We then estimate the resulting lower bound of the PES acquisition function by approximating the intractable distribution $p(\mathbf{y}| \mathbf{x}, D_n, f(X_n \cup \{\mathbf{x}\}) \preceq f(\mathbb{X}^*))$ with a product of Gaussian random variables, which is fitted via an iterative moment-matching procedure known as expectation propagation. The entropy of this resulting distribution can then be computed analytically.

→ WHAT IS NEEDED: Transcribe the passage on the PES acquisition function word for word, everything from "We then estimate" down to "be computed analytically.".

→ ITEMS:
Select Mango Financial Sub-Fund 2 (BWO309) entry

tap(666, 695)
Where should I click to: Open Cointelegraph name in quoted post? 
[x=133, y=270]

* * *

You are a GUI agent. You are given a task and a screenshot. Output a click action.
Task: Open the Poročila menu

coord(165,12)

...

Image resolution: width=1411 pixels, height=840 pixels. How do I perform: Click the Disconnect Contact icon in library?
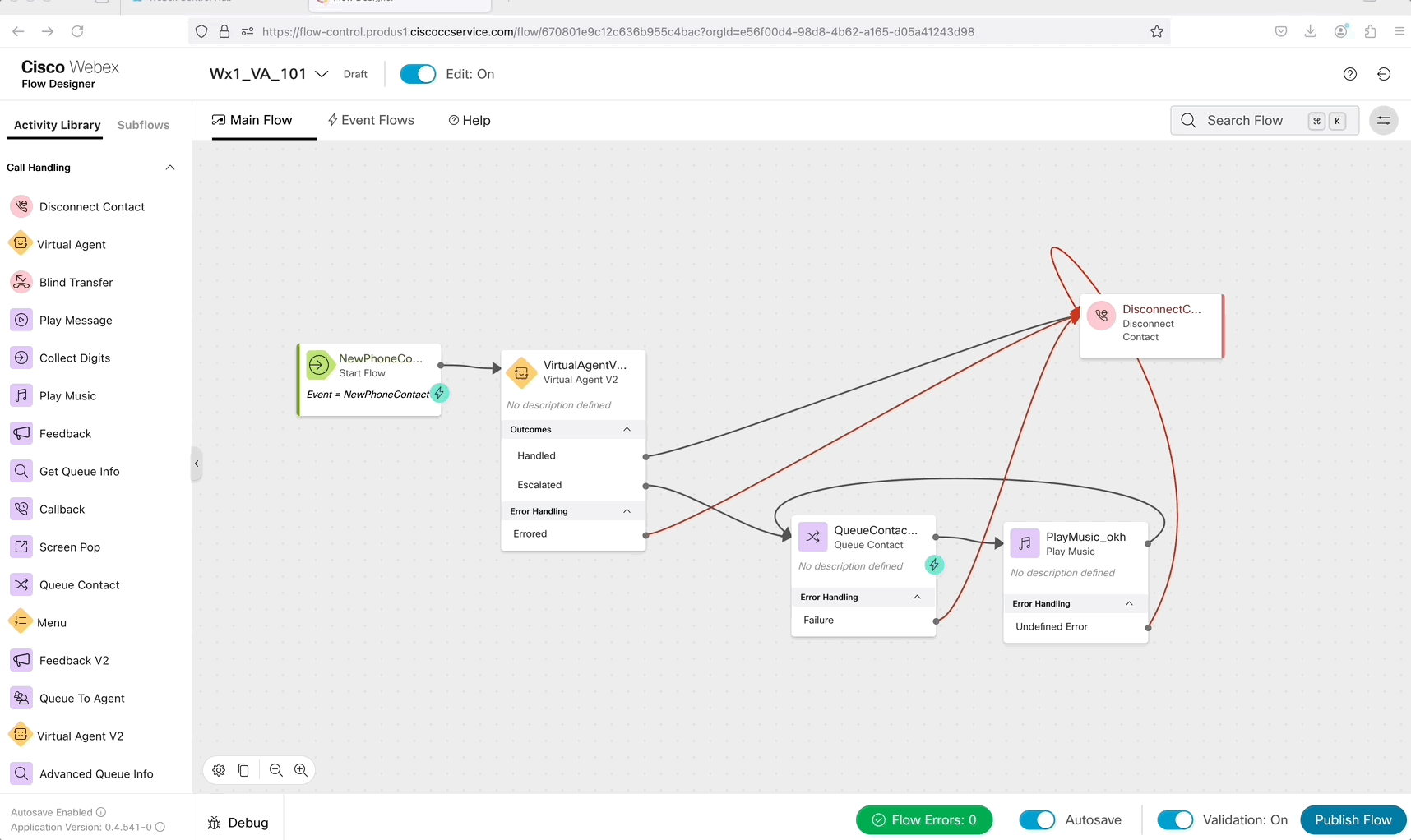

→ OUTPUT OF THE TASK:
We then estimate the resulting lower bound of the PES acquisition function by approximating the intractable distribution $p(\mathbf{y}| \mathbf{x}, D_n, f(X_n \cup \{\mathbf{x}\}) \preceq f(\mathbb{X}^*))$ with a product of Gaussian random variables, which is fitted via an iterative moment-matching procedure known as expectation propagation. The entropy of this resulting distribution can then be computed analytically.